[Your instructions]
Every entry, from first to last, must be written out exactly.

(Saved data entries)
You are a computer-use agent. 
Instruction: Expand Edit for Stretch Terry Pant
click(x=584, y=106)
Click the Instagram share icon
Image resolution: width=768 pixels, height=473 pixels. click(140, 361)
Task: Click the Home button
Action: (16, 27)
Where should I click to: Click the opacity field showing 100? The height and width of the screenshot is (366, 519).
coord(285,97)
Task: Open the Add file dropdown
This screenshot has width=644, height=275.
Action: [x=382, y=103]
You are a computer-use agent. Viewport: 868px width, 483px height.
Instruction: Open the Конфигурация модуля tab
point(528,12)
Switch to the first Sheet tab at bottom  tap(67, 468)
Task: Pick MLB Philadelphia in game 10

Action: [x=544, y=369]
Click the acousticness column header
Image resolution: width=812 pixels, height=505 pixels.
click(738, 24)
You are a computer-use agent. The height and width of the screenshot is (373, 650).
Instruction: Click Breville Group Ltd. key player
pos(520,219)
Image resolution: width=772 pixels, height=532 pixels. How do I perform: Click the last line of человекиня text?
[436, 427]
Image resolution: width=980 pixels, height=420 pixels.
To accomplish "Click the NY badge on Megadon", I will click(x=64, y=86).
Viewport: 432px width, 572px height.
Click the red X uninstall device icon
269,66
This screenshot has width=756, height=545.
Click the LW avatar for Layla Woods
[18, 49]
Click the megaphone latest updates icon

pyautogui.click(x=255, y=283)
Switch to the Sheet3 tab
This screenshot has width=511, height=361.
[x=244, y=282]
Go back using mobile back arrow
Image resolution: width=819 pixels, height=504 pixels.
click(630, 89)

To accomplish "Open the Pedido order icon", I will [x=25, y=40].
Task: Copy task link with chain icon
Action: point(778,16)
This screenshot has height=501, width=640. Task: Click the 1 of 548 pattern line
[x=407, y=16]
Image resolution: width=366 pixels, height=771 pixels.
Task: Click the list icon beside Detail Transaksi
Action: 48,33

[Task solution]
You are a computer-use agent. 
Instruction: Expand Edit for Stretch Terry Pant
click(x=584, y=106)
Click the Instagram share icon
Image resolution: width=768 pixels, height=473 pixels. click(140, 361)
Task: Click the Home button
Action: (16, 27)
Where should I click to: Click the opacity field showing 100? The height and width of the screenshot is (366, 519).
coord(285,97)
Task: Open the Add file dropdown
This screenshot has width=644, height=275.
Action: [x=382, y=103]
You are a computer-use agent. Viewport: 868px width, 483px height.
Instruction: Open the Конфигурация модуля tab
point(528,12)
Switch to the first Sheet tab at bottom  tap(67, 468)
Task: Pick MLB Philadelphia in game 10

Action: [x=544, y=369]
Click the acousticness column header
Image resolution: width=812 pixels, height=505 pixels.
click(738, 24)
You are a computer-use agent. The height and width of the screenshot is (373, 650).
Instruction: Click Breville Group Ltd. key player
pos(520,219)
Image resolution: width=772 pixels, height=532 pixels. How do I perform: Click the last line of человекиня text?
[436, 427]
Image resolution: width=980 pixels, height=420 pixels.
To accomplish "Click the NY badge on Megadon", I will click(x=64, y=86).
Viewport: 432px width, 572px height.
Click the red X uninstall device icon
269,66
This screenshot has width=756, height=545.
Click the LW avatar for Layla Woods
[18, 49]
Click the megaphone latest updates icon

pyautogui.click(x=255, y=283)
Switch to the Sheet3 tab
This screenshot has width=511, height=361.
[x=244, y=282]
Go back using mobile back arrow
Image resolution: width=819 pixels, height=504 pixels.
click(630, 89)

To accomplish "Open the Pedido order icon", I will [x=25, y=40].
Task: Copy task link with chain icon
Action: point(778,16)
This screenshot has height=501, width=640. Task: Click the 1 of 548 pattern line
[x=407, y=16]
Image resolution: width=366 pixels, height=771 pixels.
Task: Click the list icon beside Detail Transaksi
Action: 48,33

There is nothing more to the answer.